** Exercise brief **
Each entry that follows needs to be written out exactly, with nothing left out.

** Records to use **
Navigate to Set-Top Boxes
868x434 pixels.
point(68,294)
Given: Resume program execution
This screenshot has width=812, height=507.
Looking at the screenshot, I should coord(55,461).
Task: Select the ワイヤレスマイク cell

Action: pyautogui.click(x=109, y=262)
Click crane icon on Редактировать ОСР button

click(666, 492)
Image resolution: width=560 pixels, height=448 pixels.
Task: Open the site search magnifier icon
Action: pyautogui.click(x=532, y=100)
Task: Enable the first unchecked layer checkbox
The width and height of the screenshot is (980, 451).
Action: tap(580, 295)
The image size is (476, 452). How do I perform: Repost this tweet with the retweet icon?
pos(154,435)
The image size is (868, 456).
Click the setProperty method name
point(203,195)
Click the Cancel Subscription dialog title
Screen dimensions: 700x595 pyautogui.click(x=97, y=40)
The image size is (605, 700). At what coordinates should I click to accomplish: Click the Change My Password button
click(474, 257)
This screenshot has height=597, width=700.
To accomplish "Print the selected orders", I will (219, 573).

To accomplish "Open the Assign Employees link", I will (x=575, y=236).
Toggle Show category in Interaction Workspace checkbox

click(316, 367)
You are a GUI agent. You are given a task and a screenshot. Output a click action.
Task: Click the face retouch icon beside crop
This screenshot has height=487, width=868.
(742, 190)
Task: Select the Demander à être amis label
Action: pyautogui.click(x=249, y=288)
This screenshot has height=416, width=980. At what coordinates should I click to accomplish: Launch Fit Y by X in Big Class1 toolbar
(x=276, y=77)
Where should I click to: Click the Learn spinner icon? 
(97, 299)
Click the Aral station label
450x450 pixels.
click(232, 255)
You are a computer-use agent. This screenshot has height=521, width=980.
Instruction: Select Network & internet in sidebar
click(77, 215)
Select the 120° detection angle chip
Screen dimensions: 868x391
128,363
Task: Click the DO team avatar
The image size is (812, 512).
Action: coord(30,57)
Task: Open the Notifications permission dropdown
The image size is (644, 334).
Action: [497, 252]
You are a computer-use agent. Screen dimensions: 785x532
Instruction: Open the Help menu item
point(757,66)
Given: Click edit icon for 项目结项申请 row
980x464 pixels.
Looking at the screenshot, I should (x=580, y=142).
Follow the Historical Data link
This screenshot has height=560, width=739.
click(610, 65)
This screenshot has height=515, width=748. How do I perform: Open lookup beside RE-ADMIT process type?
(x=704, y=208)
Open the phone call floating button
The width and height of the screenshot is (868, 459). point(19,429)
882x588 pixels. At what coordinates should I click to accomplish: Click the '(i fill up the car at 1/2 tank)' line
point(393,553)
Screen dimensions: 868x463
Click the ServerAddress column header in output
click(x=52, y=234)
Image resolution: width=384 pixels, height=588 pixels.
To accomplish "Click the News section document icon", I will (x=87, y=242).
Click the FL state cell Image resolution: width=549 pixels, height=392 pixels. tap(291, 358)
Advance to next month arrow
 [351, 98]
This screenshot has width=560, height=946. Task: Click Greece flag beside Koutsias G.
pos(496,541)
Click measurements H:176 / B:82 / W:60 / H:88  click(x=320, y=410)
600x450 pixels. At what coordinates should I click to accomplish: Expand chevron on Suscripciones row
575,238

** Final answer **
Navigate to Set-Top Boxes
868x434 pixels.
point(68,294)
Given: Resume program execution
This screenshot has width=812, height=507.
Looking at the screenshot, I should coord(55,461).
Task: Select the ワイヤレスマイク cell

Action: pyautogui.click(x=109, y=262)
Click crane icon on Редактировать ОСР button

click(666, 492)
Image resolution: width=560 pixels, height=448 pixels.
Task: Open the site search magnifier icon
Action: pyautogui.click(x=532, y=100)
Task: Enable the first unchecked layer checkbox
The width and height of the screenshot is (980, 451).
Action: tap(580, 295)
The image size is (476, 452). How do I perform: Repost this tweet with the retweet icon?
pos(154,435)
The image size is (868, 456).
Click the setProperty method name
point(203,195)
Click the Cancel Subscription dialog title
Screen dimensions: 700x595 pyautogui.click(x=97, y=40)
The image size is (605, 700). At what coordinates should I click to accomplish: Click the Change My Password button
click(474, 257)
This screenshot has height=597, width=700.
To accomplish "Print the selected orders", I will (219, 573).

To accomplish "Open the Assign Employees link", I will (x=575, y=236).
Toggle Show category in Interaction Workspace checkbox

click(316, 367)
You are a GUI agent. You are given a task and a screenshot. Output a click action.
Task: Click the face retouch icon beside crop
This screenshot has height=487, width=868.
(742, 190)
Task: Select the Demander à être amis label
Action: pyautogui.click(x=249, y=288)
This screenshot has height=416, width=980. At what coordinates should I click to accomplish: Launch Fit Y by X in Big Class1 toolbar
(x=276, y=77)
Where should I click to: Click the Learn spinner icon? 
(97, 299)
Click the Aral station label
450x450 pixels.
click(232, 255)
You are a computer-use agent. This screenshot has height=521, width=980.
Instruction: Select Network & internet in sidebar
click(77, 215)
Select the 120° detection angle chip
Screen dimensions: 868x391
128,363
Task: Click the DO team avatar
The image size is (812, 512).
Action: coord(30,57)
Task: Open the Notifications permission dropdown
The image size is (644, 334).
Action: [497, 252]
You are a computer-use agent. Screen dimensions: 785x532
Instruction: Open the Help menu item
point(757,66)
Given: Click edit icon for 项目结项申请 row
980x464 pixels.
Looking at the screenshot, I should (x=580, y=142).
Follow the Historical Data link
This screenshot has height=560, width=739.
click(610, 65)
This screenshot has height=515, width=748. How do I perform: Open lookup beside RE-ADMIT process type?
(x=704, y=208)
Open the phone call floating button
The width and height of the screenshot is (868, 459). point(19,429)
882x588 pixels. At what coordinates should I click to accomplish: Click the '(i fill up the car at 1/2 tank)' line
point(393,553)
Screen dimensions: 868x463
Click the ServerAddress column header in output
click(x=52, y=234)
Image resolution: width=384 pixels, height=588 pixels.
To accomplish "Click the News section document icon", I will (x=87, y=242).
Click the FL state cell Image resolution: width=549 pixels, height=392 pixels. tap(291, 358)
Advance to next month arrow
 [351, 98]
This screenshot has width=560, height=946. Task: Click Greece flag beside Koutsias G.
pos(496,541)
Click measurements H:176 / B:82 / W:60 / H:88  click(x=320, y=410)
600x450 pixels. At what coordinates should I click to accomplish: Expand chevron on Suscripciones row
575,238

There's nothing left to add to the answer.